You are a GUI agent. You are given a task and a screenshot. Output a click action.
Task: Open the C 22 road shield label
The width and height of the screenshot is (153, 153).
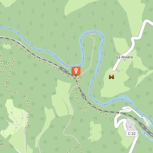(x=132, y=133)
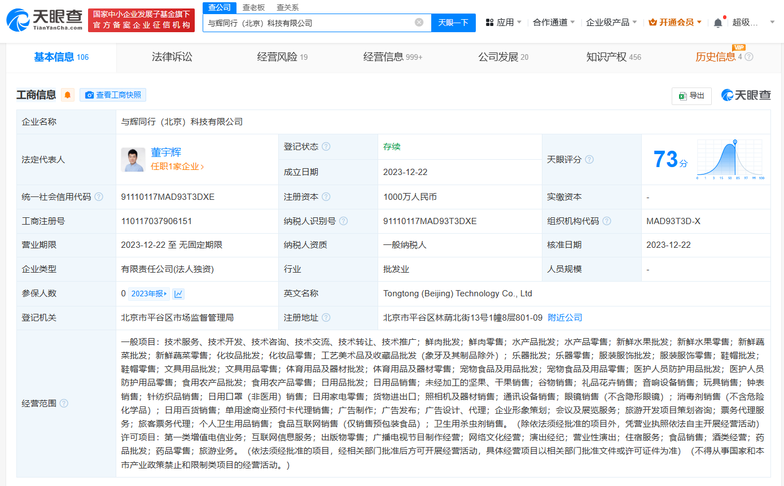Open the 超级 account dropdown arrow
This screenshot has height=486, width=784.
[772, 22]
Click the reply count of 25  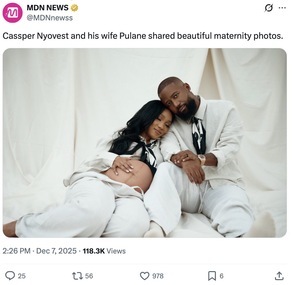tap(22, 276)
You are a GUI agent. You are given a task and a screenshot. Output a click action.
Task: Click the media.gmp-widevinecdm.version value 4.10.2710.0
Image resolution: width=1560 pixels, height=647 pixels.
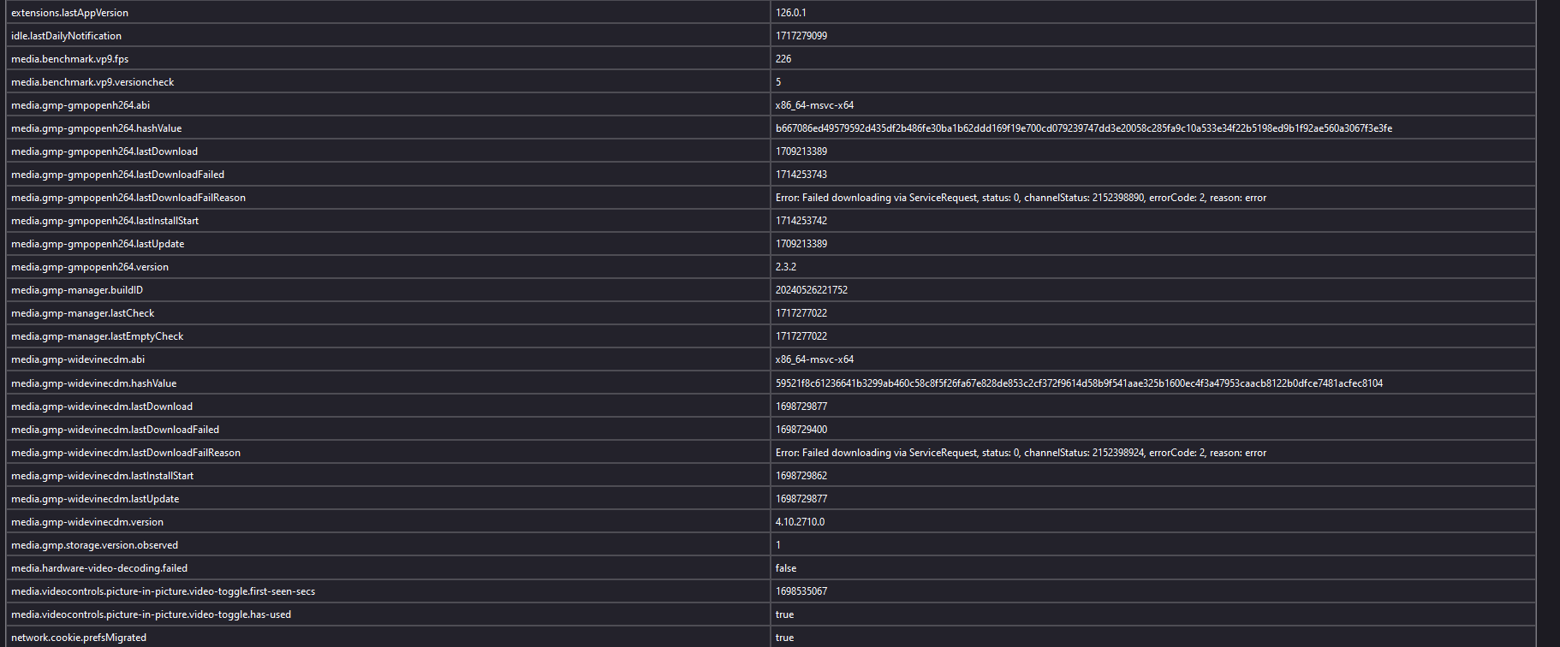pyautogui.click(x=800, y=522)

——

▶ **About this task**
Pictures aside, reproduce exactly the lines from the one containing "Image resolution: width=1560" to the end of the listing above, both ends included.

▶ **Solution**
Image resolution: width=1560 pixels, height=647 pixels.
pyautogui.click(x=800, y=522)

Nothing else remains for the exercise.